The loss of a hand or greater part of the upper limb can mean a devastating loss of function for an individual. Myoelectric prostheses are robotic hands intended for replacement of the natural hand in cases of hand amputation or limb difference. These devices offer the potential for restoring some of the lost function, but challenges remain in the control of these devices.

Myoelectric signals (EMG) from muscles in the remaining forearm can be used to control hand posture and the digits of the artificial hand. The state-of-the-art is characterised by devices featuring sophisticated hardware allowing for dexterous movement of the wrist and fingers and multiple functional grips, but control of such devices by end-users is severely limited by the control algorithms and the signals available from users.

We have previously described the use of a real-time biomechanical model of the hand as a controller for artificial hands following amputation [1]. We have shown that a comprehensive biomechanical model of the hand can be used to interpret muscle activation signals and predict the kinematics of the missing hand [2], and we have demonstrated the combined use of residual limb kinematics and muscle EMG signals to predict the motion of missing limb segments [3].
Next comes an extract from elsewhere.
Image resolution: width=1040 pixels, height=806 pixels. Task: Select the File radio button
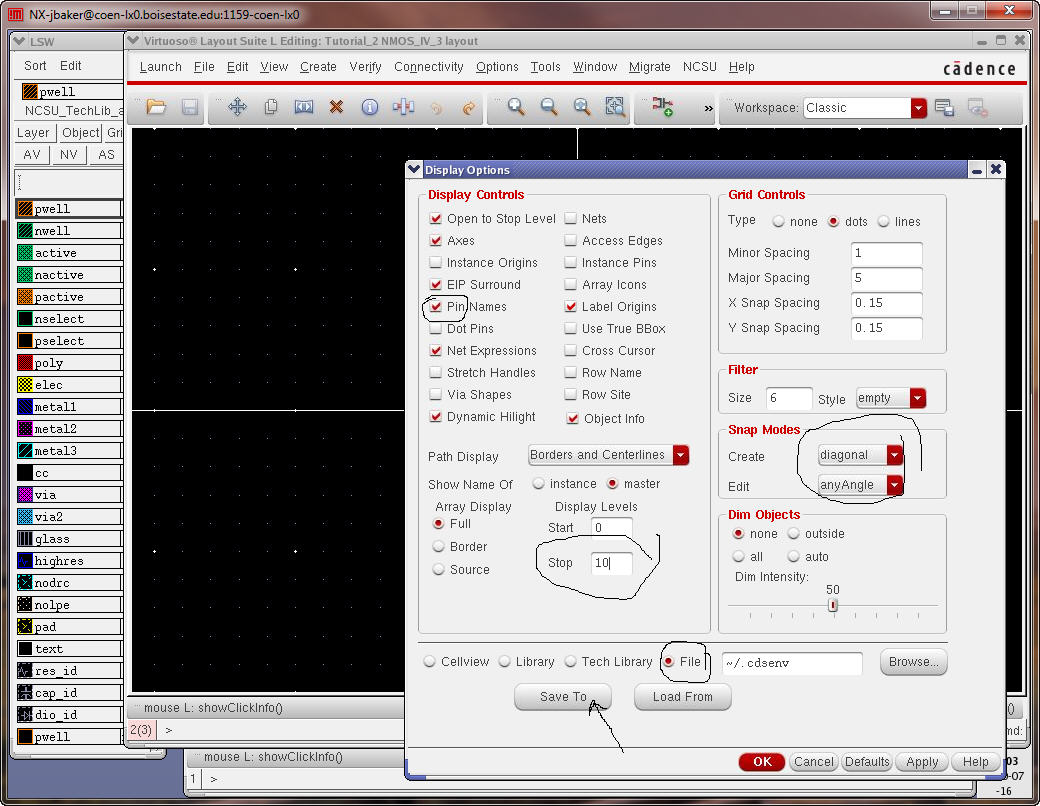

However, a number of questions remain regarding the use of such a model in this scenario, and further model developments are necessary to take this work to the next stage. This project will aim to improve the model-based control of prosthetic hands by addressing the following specific objectives:

- Improve and further validate an existing biomechanical model of the hand by the addition of stabilising mechanisms that compensate for the lack of intrinsic muscle activity.
- Carry out biomechanical analyses / simulations that estimate intrinsic muscle activity from measured extrinsic activity.
- Optimise muscle recording and signal processing techniques to drive biomechanical simulations for controlling robotic hand devices.
- Evaluate the potential for model-based control of devices in prosthesis users in a simulation environment and with actual hardware.

Selection will be made on the basis of academic merit. The successful candidate should have, or expect to obtain, a UK Honours degree at 2.1 or above (or equivalent) in Mechanical or Biomedical Engineering, Robotics, Human Movement Science or related area.
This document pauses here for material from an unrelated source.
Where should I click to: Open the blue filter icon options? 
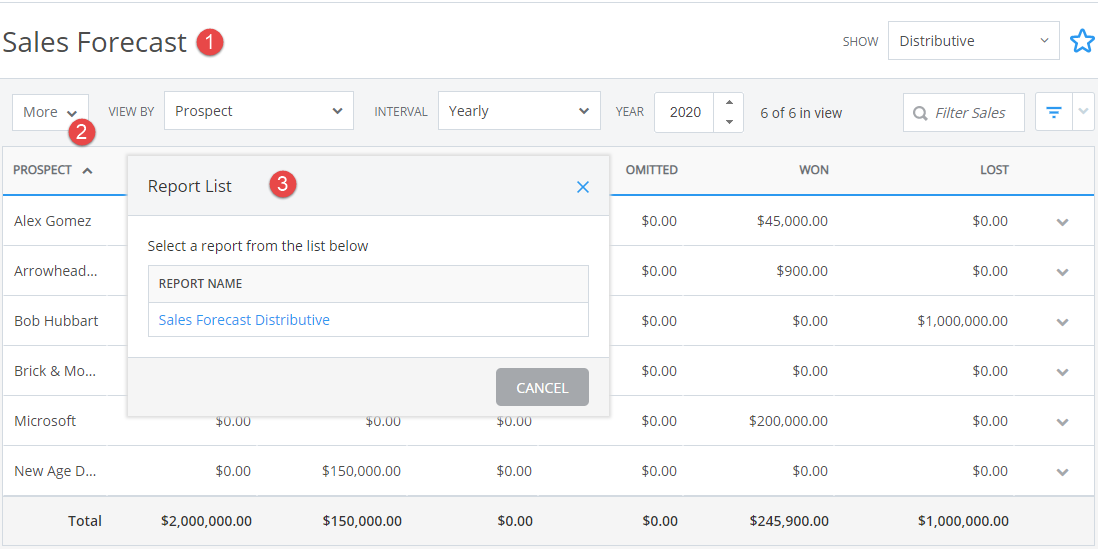coord(1054,112)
Essential background and Knowledge:

- Experience in mathematical modelling
- Programming experience in Matlab or Python
- Interest in medical devices and assistive technology


Formal applications can be completed online:

• Apply for the Degree of Doctor of Philosophy in Engineering
• State the name of the lead supervisor as the Name of Proposed Supervisor
• State the exact project title on the application form

If a suitable candidate is found before the closing date of 1 May 2020 the advert will be removed.

The start date of the project is as soon as possible but no later than 1 October 2020.

Funding Notes

Tuition Fees will be paid at UK/EU rates only and with a monthly stipend paid in arrears.

International students are welcome to apply, providing they can meet the difference between UK/EU and International tuition fees.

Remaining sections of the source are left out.